Secondo le aspettative di alcuni scienziati riguardo al riscaldamento globale in corso, quest’ultimo non rappresenterebbe un problema così grave per quanto riguarda la disponibilità di acqua. Secondo le ipotesi fatte da diversi scienziati, infatti, con l’aumento dei livelli di biossido di carbonio nell’atmosfera, le piante tenderanno a consumare meno acqua.

Ciò dovrebbe portare ad un maggior quantitativo di acqua dolce disponibile nel suolo e nei corpi d’acqua. Con una maggiore quantità di anidride carbonica nell’aria, infatti, le piante possono eseguire la fotosintesi più facilmente facendo rimanere chiusi gli stomi, strutture a forma di poro sulle foglie che emettono umidità. Ciò porterebbe a meno acqua che si disperde nell’atmosfera e a più acqua disponibile nei corpi idrici.

Tuttavia secondo un nuovo studio, apparso su Nature Geoscience, le cose non starebbero esattamente così. Questa teoria potrebbe andare bene solo per determinate zone del pianeta, nello specifico ai tropici e nelle latitudini molto elevate, zone nelle quali la disponibilità di acqua dolce è comunque già di per sé elevata.

Per gran parte delle altre regioni, in realtà il riscaldamento globale tenderà a prosciugare la terra.
Lo spiega anche Justin Mankin, professore di geografia al Dartmouth College, e uno degli autori dello studio secondo il quale “le piante sono come la paglia dell’atmosfera”.

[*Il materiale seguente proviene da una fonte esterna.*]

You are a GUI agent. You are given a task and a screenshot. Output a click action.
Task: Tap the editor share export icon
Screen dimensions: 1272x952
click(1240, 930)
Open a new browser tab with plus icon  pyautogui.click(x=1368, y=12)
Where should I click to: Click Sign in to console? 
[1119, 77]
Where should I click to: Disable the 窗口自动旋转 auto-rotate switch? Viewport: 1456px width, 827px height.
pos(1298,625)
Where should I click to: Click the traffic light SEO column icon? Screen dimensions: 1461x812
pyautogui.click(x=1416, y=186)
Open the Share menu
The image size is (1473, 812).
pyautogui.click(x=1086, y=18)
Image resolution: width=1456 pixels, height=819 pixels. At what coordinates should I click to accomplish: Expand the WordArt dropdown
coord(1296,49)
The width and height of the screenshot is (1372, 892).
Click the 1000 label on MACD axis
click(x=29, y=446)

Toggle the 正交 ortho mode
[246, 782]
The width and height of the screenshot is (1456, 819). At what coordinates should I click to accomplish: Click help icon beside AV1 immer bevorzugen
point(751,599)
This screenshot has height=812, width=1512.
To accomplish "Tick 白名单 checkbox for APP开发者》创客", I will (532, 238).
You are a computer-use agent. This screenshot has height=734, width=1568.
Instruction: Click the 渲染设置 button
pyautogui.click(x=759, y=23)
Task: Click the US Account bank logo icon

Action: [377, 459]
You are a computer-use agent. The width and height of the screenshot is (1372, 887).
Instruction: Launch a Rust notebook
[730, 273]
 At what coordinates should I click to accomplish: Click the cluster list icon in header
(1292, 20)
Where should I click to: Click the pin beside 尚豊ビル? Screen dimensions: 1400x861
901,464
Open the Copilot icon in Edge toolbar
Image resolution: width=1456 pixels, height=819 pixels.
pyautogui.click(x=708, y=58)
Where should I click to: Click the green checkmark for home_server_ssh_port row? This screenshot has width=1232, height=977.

Tramite modelli climatici, il ricercatore insieme ai colleghi ha calcolato la disponibilità di acqua dolce nel contesto di un clima futuro più caldo e con più anidride carbonica nell’atmosfera.
Secondo i risultati che i ricercatori hanno ottenuto, la disponibilità di acqua dolce nelle regioni che non appartengono ai tropici o alle latitudini molto elevate tenderà a diminuire.

Con più anidride carbonica nell’atmosfera, infatti, ci sarà più umidità sulla Terra e, nel corso del riscaldamento che aumenterà sempre più, le stagioni di crescita delle piante saranno più lunghe oltre che più calde.
In sostanza le piante avranno più tempo per crescere e dunque più tempo per consumare acqua e ciò prosciugare agli ambienti. Inoltre la fotosintesi diventerà più efficiente ciò porterà ad una maggiore crescita delle piante. Ciò supererà l’effetto relativo alla “chiusura” degli stomi.

Sempre più vegetazione consumerà sempre più acqua e per periodi tempi sempre più lunghi, in particolare nelle medie latitudini. Ciò potrebbe avere un impatto per quanto riguarda i livelli di acqua dolce per il consumo umano ma anche per l’utilizzo in contesti quali quelli dell’agricoltura, dell’energia idroelettrica e dell’industria in generale.